### INSTRUCTIONS FOR THE TASK
Somewhere below are a line with "Image resolution: width=204, height=2576." and a later line with "La suite… (66, 477)". Output exactly those lines and all lines between them.

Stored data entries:
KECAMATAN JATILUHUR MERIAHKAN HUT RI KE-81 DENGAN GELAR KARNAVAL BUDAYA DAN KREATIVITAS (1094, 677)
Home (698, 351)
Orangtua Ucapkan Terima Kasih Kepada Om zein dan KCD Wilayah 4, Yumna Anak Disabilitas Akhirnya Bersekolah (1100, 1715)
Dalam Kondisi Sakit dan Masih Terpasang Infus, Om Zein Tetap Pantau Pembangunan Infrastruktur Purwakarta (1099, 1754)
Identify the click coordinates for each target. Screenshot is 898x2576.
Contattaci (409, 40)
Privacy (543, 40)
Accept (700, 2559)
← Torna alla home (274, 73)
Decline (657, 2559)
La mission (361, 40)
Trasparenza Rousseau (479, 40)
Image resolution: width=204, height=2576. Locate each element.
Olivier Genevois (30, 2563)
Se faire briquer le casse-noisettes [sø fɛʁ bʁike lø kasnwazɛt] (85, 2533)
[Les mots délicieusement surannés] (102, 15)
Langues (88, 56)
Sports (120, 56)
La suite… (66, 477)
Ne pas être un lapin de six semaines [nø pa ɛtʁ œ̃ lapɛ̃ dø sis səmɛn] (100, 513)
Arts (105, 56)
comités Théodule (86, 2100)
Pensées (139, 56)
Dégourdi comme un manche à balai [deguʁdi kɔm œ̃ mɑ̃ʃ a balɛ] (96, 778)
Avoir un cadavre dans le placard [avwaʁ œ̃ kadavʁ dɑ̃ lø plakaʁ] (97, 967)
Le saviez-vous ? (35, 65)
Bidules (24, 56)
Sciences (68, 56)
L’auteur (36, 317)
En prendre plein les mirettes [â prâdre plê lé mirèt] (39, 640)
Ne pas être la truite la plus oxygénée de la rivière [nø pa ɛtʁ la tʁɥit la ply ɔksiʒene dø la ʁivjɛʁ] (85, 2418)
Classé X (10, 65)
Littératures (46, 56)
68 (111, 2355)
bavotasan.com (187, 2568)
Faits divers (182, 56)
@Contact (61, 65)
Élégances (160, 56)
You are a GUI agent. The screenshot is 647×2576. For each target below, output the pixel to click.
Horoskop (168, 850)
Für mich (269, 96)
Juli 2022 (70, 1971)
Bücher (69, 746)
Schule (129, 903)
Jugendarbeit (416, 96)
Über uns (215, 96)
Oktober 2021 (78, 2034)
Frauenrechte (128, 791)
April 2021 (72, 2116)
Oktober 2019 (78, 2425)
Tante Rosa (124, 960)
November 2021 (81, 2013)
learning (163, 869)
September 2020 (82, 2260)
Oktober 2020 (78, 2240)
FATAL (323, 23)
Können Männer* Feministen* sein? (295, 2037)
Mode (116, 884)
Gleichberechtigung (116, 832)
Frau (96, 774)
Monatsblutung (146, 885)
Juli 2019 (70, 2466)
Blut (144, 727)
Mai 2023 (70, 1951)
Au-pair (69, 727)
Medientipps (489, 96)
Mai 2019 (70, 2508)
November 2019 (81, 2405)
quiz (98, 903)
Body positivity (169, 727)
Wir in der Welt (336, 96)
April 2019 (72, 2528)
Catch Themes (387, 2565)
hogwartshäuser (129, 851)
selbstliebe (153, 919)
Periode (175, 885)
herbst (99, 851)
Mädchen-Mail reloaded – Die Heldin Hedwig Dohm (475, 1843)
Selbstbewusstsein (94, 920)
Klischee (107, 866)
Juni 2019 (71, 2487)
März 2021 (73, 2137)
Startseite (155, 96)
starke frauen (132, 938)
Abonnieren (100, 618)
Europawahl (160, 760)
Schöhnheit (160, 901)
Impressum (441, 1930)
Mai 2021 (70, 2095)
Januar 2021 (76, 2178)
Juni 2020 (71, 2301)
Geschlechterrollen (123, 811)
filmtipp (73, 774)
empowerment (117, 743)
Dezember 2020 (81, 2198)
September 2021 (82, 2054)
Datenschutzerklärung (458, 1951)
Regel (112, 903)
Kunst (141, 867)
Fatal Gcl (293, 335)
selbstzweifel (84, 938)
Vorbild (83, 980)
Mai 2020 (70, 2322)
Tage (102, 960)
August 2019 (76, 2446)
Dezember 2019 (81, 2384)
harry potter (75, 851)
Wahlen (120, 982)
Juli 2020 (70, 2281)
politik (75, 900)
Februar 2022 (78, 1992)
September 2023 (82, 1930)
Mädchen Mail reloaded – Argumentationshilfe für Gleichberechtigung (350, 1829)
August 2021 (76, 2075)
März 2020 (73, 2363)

### OUTPUT
Image resolution: width=204, height=2576. Locate each element.
Olivier Genevois (30, 2563)
Se faire briquer le casse-noisettes [sø fɛʁ bʁike lø kasnwazɛt] (85, 2533)
[Les mots délicieusement surannés] (102, 15)
Langues (88, 56)
Sports (120, 56)
La suite… (66, 477)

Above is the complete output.